───── Material provided ─────

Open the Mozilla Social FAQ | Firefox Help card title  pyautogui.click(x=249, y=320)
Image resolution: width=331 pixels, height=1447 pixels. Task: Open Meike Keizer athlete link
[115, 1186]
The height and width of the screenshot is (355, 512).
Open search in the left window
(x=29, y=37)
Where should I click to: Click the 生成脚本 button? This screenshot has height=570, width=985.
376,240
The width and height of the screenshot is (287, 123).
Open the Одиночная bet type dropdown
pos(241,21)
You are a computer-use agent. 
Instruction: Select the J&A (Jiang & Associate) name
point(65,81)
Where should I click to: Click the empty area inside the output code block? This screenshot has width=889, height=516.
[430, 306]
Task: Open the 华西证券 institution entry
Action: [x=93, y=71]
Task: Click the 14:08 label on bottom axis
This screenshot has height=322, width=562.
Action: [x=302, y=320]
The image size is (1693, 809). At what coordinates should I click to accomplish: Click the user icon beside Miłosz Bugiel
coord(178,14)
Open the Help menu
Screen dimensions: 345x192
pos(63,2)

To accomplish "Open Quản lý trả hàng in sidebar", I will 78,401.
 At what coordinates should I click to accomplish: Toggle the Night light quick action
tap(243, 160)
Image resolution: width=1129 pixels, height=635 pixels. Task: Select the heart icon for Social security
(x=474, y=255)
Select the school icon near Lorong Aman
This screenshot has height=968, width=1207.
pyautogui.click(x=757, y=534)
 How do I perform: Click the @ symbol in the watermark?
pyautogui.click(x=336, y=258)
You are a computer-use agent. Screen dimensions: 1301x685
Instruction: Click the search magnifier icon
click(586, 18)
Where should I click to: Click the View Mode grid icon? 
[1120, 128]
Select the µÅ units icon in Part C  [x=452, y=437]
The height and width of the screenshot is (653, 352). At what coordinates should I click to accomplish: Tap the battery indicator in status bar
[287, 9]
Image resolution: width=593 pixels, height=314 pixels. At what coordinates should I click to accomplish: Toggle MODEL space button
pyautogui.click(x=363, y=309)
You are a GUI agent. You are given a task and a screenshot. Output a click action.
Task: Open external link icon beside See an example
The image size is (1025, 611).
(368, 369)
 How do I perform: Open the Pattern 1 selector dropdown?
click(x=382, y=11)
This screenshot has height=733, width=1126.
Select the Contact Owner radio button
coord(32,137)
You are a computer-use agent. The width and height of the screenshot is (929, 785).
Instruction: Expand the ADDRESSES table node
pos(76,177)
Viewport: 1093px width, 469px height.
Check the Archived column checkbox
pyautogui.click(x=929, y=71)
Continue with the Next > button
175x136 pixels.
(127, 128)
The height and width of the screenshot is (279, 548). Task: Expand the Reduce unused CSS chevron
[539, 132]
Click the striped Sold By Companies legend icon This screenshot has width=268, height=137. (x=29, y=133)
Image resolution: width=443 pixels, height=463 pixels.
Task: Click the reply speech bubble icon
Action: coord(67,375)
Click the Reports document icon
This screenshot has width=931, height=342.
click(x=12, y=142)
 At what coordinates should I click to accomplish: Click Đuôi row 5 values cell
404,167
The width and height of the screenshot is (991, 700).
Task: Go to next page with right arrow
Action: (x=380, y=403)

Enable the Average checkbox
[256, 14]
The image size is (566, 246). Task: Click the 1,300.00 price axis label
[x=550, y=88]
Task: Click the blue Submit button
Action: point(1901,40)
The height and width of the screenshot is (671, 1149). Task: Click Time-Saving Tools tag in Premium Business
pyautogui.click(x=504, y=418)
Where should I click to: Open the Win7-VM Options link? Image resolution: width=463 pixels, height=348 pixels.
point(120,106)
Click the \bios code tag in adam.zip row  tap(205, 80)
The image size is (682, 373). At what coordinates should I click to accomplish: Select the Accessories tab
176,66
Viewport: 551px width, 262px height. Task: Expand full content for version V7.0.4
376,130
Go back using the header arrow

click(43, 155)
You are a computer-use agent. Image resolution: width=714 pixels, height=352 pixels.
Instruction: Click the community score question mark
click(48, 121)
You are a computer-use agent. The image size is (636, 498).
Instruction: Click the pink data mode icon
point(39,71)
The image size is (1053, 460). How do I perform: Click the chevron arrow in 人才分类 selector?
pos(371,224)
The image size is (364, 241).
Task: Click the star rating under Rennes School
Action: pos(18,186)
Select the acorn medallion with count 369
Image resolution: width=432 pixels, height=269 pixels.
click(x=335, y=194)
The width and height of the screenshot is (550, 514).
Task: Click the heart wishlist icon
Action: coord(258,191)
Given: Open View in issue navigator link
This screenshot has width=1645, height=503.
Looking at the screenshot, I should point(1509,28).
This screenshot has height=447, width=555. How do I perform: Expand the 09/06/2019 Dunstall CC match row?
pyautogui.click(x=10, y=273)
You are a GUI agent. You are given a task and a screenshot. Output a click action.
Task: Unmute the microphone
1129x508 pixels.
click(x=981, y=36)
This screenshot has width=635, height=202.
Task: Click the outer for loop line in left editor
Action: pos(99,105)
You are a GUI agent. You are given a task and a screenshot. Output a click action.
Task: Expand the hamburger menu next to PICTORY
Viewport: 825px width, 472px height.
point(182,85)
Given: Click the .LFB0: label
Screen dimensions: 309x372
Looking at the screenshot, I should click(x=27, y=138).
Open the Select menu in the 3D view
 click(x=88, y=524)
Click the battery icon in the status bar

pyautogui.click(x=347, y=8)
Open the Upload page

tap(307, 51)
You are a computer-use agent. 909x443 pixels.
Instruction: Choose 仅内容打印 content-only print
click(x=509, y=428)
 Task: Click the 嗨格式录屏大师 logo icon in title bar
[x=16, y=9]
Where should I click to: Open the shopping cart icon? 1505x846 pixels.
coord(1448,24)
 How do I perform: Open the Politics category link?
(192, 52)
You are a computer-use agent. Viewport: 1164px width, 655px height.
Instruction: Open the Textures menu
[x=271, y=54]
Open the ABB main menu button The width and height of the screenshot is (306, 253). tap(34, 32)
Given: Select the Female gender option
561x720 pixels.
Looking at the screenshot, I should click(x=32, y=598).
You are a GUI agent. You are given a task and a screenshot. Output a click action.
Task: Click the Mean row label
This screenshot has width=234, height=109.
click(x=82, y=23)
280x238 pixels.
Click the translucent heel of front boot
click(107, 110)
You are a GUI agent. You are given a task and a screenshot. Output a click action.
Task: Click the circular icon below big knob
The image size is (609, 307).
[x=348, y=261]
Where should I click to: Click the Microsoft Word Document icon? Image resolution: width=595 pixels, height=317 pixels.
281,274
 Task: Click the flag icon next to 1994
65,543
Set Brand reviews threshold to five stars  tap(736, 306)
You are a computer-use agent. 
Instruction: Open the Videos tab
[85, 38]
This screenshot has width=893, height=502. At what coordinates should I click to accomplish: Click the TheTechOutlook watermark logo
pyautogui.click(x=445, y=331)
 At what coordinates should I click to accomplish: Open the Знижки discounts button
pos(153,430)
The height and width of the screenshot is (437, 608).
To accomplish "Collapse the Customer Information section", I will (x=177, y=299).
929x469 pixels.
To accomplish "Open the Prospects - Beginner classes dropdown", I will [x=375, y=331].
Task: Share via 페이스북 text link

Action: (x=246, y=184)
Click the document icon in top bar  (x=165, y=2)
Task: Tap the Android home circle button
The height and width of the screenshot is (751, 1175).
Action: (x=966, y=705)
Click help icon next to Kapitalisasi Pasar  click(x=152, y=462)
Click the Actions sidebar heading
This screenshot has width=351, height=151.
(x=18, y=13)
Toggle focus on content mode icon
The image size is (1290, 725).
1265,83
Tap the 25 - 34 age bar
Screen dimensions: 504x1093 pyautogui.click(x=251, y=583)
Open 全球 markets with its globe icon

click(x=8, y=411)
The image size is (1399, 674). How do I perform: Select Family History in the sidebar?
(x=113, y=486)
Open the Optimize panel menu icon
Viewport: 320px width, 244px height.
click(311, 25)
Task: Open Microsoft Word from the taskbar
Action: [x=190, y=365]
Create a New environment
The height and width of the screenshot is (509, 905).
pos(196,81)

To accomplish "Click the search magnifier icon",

─────

# Work required
The expected output is each line of the records above that includes the word "will".

# Exercise answer
To accomplish "Open Quản lý trả hàng in sidebar", I will 78,401.
To accomplish "Collapse the Customer Information section", I will (x=177, y=299).
To accomplish "Open the Prospects - Beginner classes dropdown", I will [x=375, y=331].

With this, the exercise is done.